Kishida also announced the isolation period for people who test positive for COVID-19 will be shortened but did not provide specifics. Currently, those with symptoms are required to isolate for 10 days and those without symptoms for seven days.
However, other restrictions in the country will continue to remain in place. Japan will continue its cap of 20,000 daily visitors.
Kishida did say the government is considering increasing the daily cap on travelers next month. Local media reports suggest the government will more than double the cap to 50,000 per day.
So far, only 387,000 people have visited Japan between January and May this year, according to the Japan National Tourism Organization. This pales in comparison to the 31.8 million people who visited the nation in 2019.
Additionally, foreign tourists are only allowed to visit as part of a guided package tour and must apply for a visa.
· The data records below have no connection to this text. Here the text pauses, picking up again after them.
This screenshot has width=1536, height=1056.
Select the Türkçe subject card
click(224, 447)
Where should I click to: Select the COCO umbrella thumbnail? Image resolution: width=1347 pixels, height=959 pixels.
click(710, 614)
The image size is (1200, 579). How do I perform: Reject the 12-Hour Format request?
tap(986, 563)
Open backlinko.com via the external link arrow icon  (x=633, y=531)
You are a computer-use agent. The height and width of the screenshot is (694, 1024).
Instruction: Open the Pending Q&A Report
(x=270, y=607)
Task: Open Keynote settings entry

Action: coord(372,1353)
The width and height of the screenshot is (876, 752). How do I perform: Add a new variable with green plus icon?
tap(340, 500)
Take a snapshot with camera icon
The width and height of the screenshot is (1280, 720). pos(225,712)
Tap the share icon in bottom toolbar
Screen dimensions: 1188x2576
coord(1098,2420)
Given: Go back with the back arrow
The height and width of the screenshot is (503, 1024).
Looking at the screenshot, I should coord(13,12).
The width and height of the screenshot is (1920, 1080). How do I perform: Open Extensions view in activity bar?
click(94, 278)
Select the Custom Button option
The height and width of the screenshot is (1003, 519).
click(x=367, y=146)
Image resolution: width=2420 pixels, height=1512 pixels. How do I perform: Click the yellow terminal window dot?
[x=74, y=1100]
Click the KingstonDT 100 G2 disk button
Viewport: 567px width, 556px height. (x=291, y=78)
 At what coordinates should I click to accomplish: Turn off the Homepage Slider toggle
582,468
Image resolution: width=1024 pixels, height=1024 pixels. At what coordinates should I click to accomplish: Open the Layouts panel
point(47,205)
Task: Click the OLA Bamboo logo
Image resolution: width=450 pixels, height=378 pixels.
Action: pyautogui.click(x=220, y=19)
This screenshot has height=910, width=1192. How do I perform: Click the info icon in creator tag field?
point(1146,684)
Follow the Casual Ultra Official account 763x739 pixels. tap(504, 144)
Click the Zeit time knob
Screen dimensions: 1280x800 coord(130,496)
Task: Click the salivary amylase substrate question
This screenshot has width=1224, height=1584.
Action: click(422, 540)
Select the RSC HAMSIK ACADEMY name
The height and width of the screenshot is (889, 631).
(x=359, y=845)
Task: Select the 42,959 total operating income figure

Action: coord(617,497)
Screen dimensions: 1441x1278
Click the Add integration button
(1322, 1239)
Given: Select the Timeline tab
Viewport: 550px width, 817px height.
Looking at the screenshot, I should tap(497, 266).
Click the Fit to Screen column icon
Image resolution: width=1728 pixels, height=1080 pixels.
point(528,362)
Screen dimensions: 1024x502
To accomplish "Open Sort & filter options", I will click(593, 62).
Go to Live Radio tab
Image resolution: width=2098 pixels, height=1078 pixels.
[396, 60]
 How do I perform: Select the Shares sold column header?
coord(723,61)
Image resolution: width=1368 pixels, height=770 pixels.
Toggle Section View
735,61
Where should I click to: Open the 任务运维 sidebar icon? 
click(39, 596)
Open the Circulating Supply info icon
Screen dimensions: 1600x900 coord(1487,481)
Independent travelers are not yet allowed entry into the country.
Currently, those allowed to enter include Japanese nationals, family members of Japanese residents, international students and certain business travelers.
It is unclear when a full reopening will occur.
The changes come as Japan battles a new wave of COVID-19 infections. According to the World Health Organization, Japan confirmed more than 185,400 cases Tuesday. At the beginning of July, the country was recording just 23,000 new cases.
COVID-19–related deaths have also been increasing. On Tuesday, the country recorded 269 deaths, WHO data shows. Meanwhile, at the beginning of July, Japan was reporting between 10 and 15 deaths per day.